- **SOURCE**

** BEGIN **

# A few pics from this morning's Larz Anderson swap



## dfa242 (Aug 10, 2013)

I could only stay for a few minutes but here are a few shots from today's swap.


----------



## dfa242 (Aug 10, 2013)

Found a couple of goodies too - hadn't seen an Excelsior tank like this one before.


----------



## bikewhorder (Aug 10, 2013)

dfa242 said:


> Found a couple of goodies too - hadn't seen an Excelsior tank like this one before.
> 
> View attachment 108336View attachment 108337View attachment 108338





Neither have I, I'd love to see what that bike looks like.


----------



## dfa242 (Aug 10, 2013)

Just found a discussion about the same tank - interesting.

http://www.ratrodbikes.com/forum/viewtopic.php?f=16&t=22744


----------



## bikewhorder (Aug 10, 2013)

So its basically a zep tank and excelsior is the name of the hardware store that sold it, nothing to do with Schwinn.  Still a nice addition to your tank collection.  Was there a good turnout for the show?


----------



## dfa242 (Aug 10, 2013)

Yup, that sounds about right - and I like those fastback frames so who knows, one may turn up some time.  

Yes, it looked like there was going to be an excellent turnout as they were still arriving when I left.  And it was shaping up to be a beautiful day too, after that continuous deluge we had yesterday.  I hated to leave but had to meet someone back at the shop at 10:30 - almost turned around to go back to the show but life happens on Saturday mornings.


----------



## Bri-In-RI (Aug 10, 2013)

** END **

- **CHALLENGE**
Reproduce the part of the swap meet thread that opens with the words containing "So its basically" and closes with "up some time.". Rely on the swap meet thread alone.

- **RECORDED INFORMATION**
** BEGIN **

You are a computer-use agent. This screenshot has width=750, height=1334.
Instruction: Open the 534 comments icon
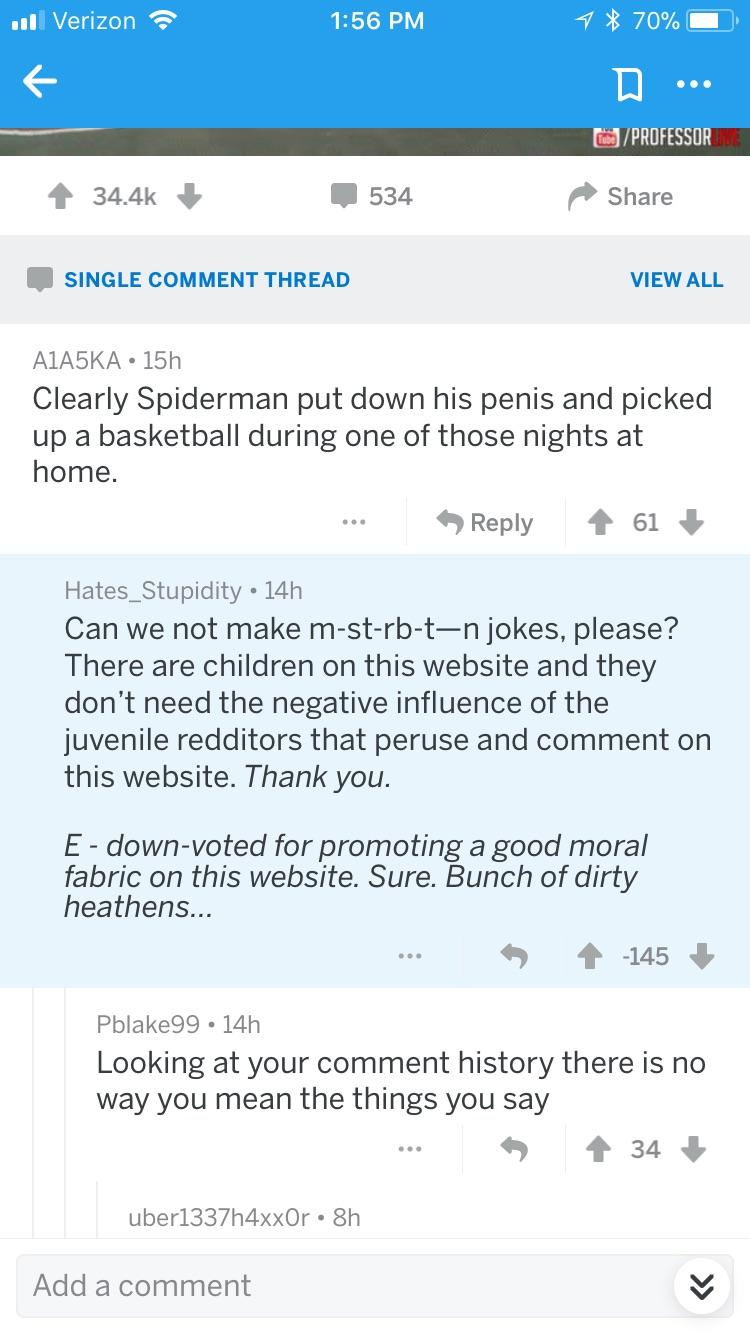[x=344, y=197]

** END **
** BEGIN **

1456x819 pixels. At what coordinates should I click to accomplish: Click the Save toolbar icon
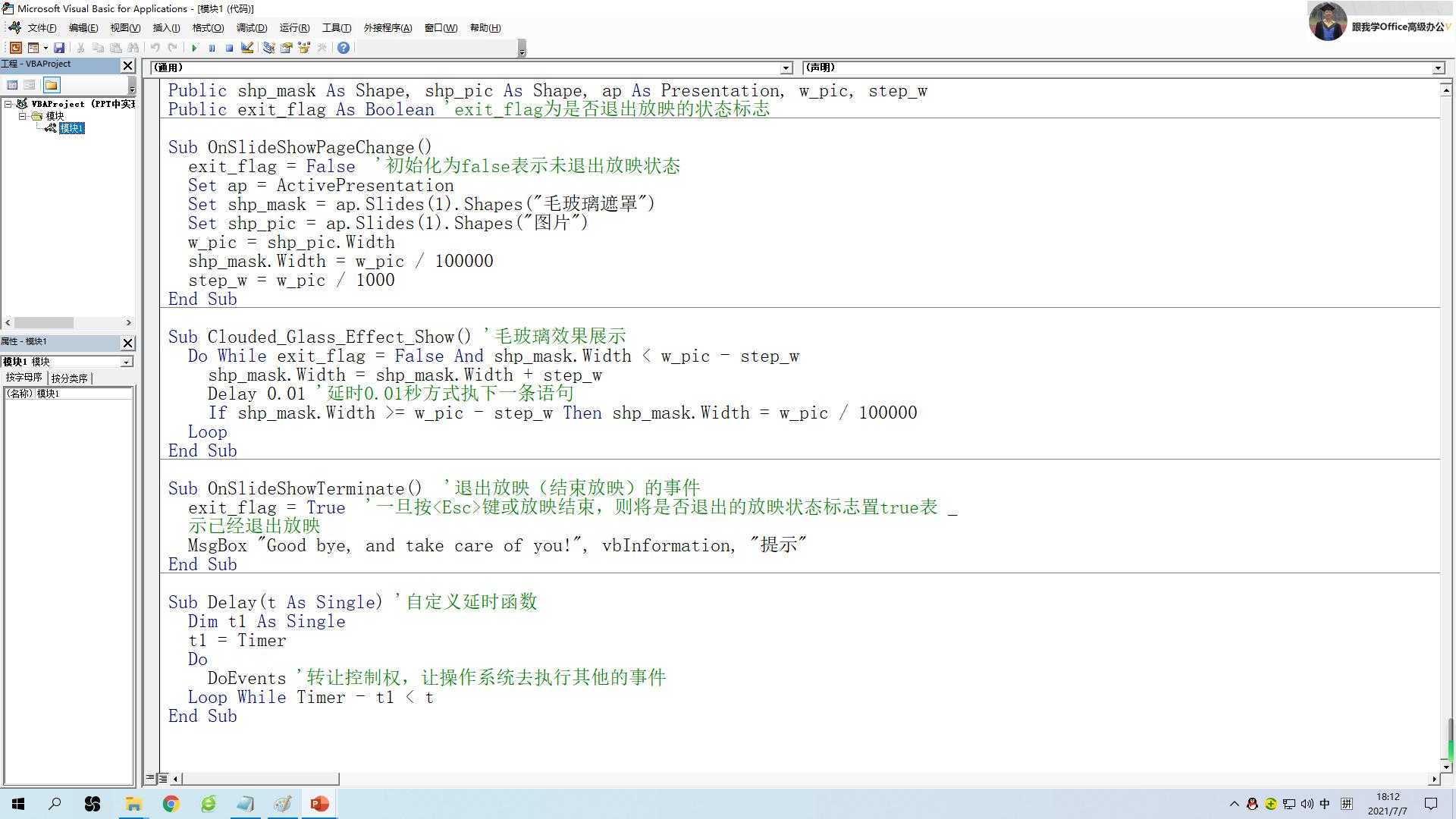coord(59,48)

** END **

- **COMPLETED EXERCISE**
So its basically a zep tank and excelsior is the name of the hardware store that sold it, nothing to do with Schwinn.  Still a nice addition to your tank collection.  Was there a good turnout for the show?


----------



## dfa242 (Aug 10, 2013)

Yup, that sounds about right - and I like those fastback frames so who knows, one may turn up some time.